L’année 2015 se termine. Elle a commencé et s’est achevée dans le sang. Celui du peuple tout entier avec les attaques de janvier et de novembre. La France a été meurtrie dans ce qu’elle a de plus beau : sa culture, son humour, sa jeunesse, son irrévérence. Ce que visaient les terroristes était ce que nous avons de plus cher : la République. C’est-à-dire ici d’abord : l’égalité, la fraternité, la concorde. Tout ce qui fait que notre peuple tient comme un bloc cohérent au-delà de nos différences.
La situation politique
En décembre, la tristesse s’est muée en haine et en colère. Au deuxième tour des élections régionales, le Front national a battu un nouveau record absolu de voix. L’abstention, elle aussi, a été forte. Ces deux éléments sont un signal. Il y a dans notre pays une masse immense de gens qui rejettent le système politique classique et qui veulent « tout faire sauter », pour reprendre les mots de Jean-Luc Mélenchon.

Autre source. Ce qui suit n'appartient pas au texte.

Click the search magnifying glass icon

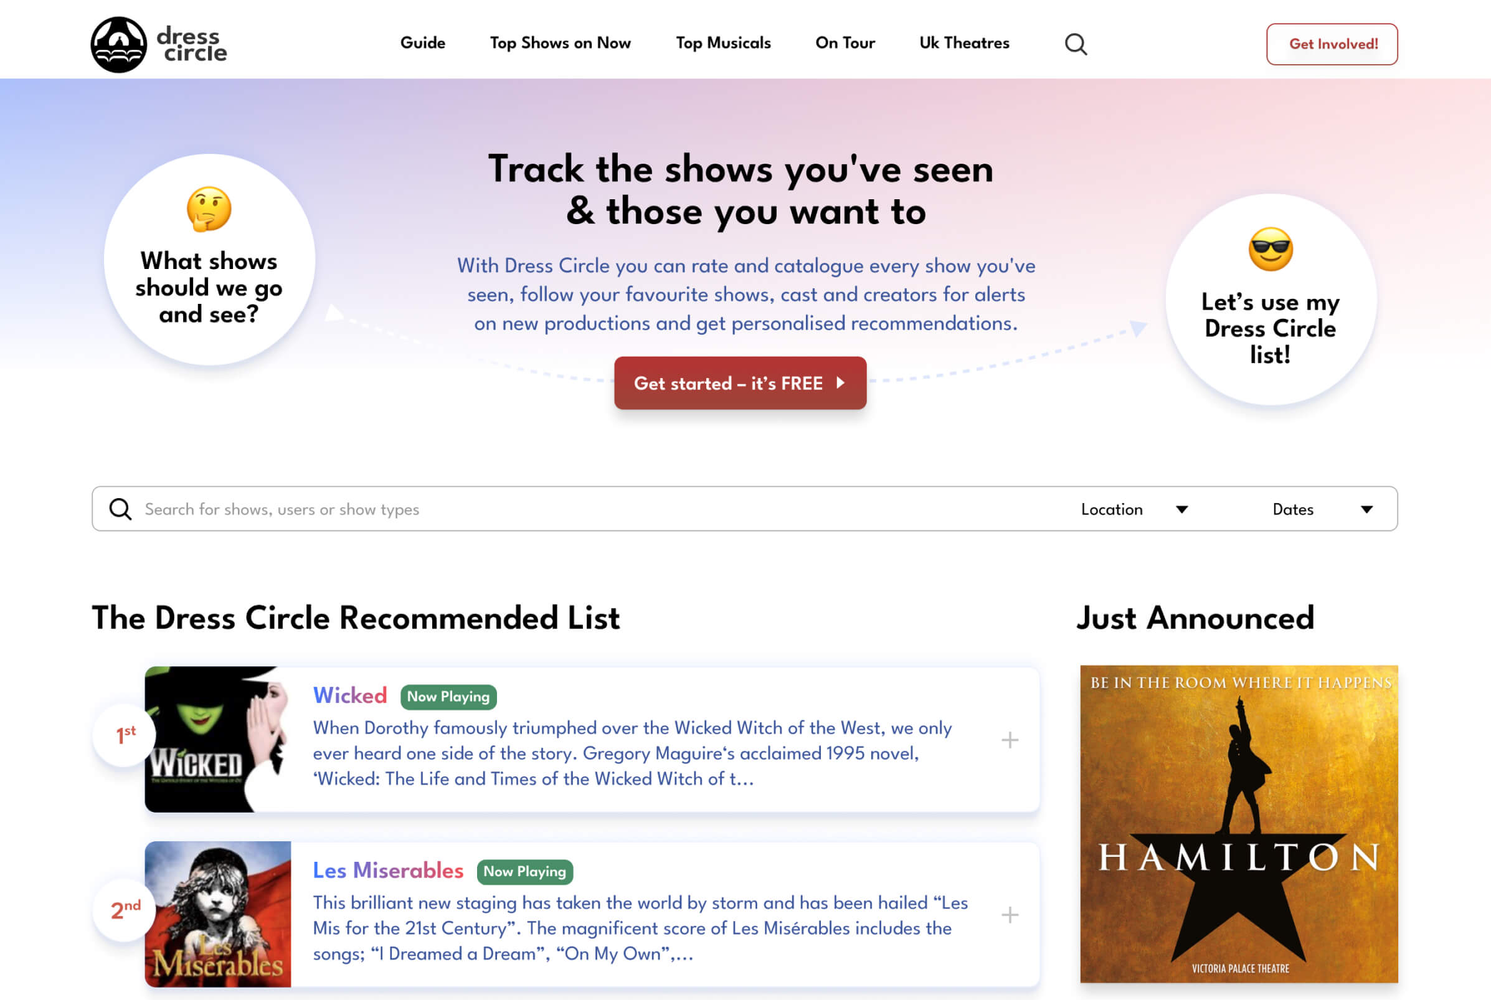coord(1076,43)
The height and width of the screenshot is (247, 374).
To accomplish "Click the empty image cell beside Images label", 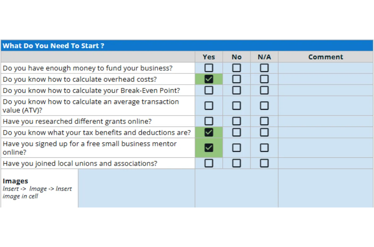I will click(x=136, y=189).
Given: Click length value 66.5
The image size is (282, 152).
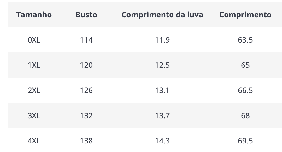Looking at the screenshot, I should pos(245,90).
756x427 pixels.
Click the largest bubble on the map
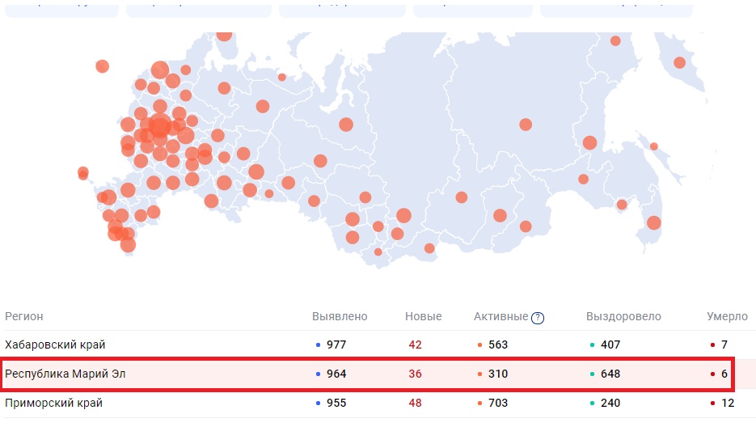point(159,125)
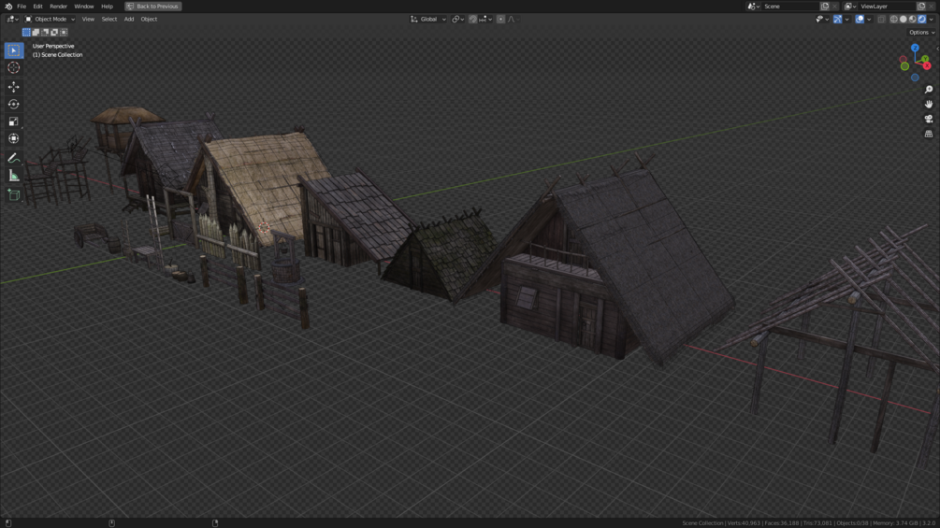Choose the Annotate pencil tool

[x=13, y=158]
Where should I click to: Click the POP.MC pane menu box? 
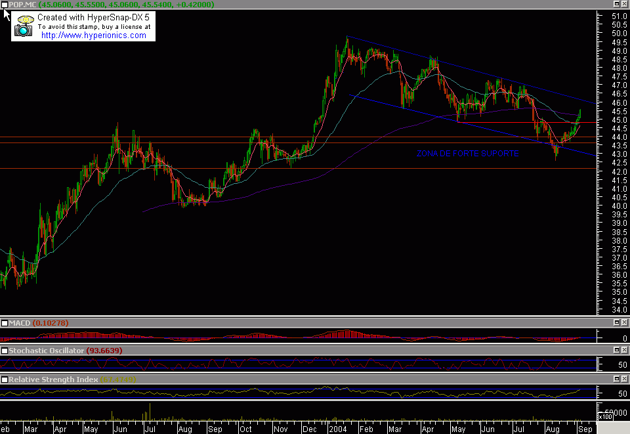(x=5, y=5)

Face à cette situation, le gouvernement continue dans la mauvaise pente qu’il a prise depuis le début du quinquennat de François Hollande. Celle qui le conduit à imiter la politique de Nicolas Sarkozy et, même, à aller encore plus loin que lui dans la destruction des droits du peuple : attaques contre les retraites, dérégulation du travail le dimanche et du travail de nuit, etc. L’apothéose a été atteinte avec l’état d’urgence et quelques annonces piochées dans le lexique du FN après les attaques du 13 novembre.

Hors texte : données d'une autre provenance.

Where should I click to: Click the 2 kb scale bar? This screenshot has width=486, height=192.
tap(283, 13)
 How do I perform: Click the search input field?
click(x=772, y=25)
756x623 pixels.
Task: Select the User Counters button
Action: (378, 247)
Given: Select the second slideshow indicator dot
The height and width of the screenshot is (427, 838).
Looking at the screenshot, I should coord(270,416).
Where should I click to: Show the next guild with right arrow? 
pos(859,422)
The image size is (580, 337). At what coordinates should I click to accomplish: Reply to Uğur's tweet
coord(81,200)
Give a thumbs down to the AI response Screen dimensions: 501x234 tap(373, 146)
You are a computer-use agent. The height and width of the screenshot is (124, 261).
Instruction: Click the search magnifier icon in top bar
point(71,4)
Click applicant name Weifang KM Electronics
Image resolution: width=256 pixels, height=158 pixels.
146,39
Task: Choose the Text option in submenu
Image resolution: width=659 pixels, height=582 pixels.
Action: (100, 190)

Assumer notre part de responsabilité
Mais il serait trop facile de ne regarder qu’autour de nous et de ne pas voir la part de responsabilité qui est la nôtre. Il y a eu quatre élections depuis la présidentielle de 2012 : européennes, municipales, départementales et régionales. À chaque échéance, nous avons essuyé des revers pendant que nos ennemis progressaient. Et à l’issue de chaque étape, nous avons tiré un même constat : « il faut faire autrement ». Sans jamais mettre en application l’« autrement ».
Nous nous sommes ainsi condamnés à échouer. De manière assidue, nous avons marché vers l’abîme en sachant pourtant que la route que nous empruntions y conduirait. Cela est d’autant plus grave que dans la période que nous vivons, il ne s’agit pas seulement d’échéances électorales : il s’agit du cours de l’Histoire.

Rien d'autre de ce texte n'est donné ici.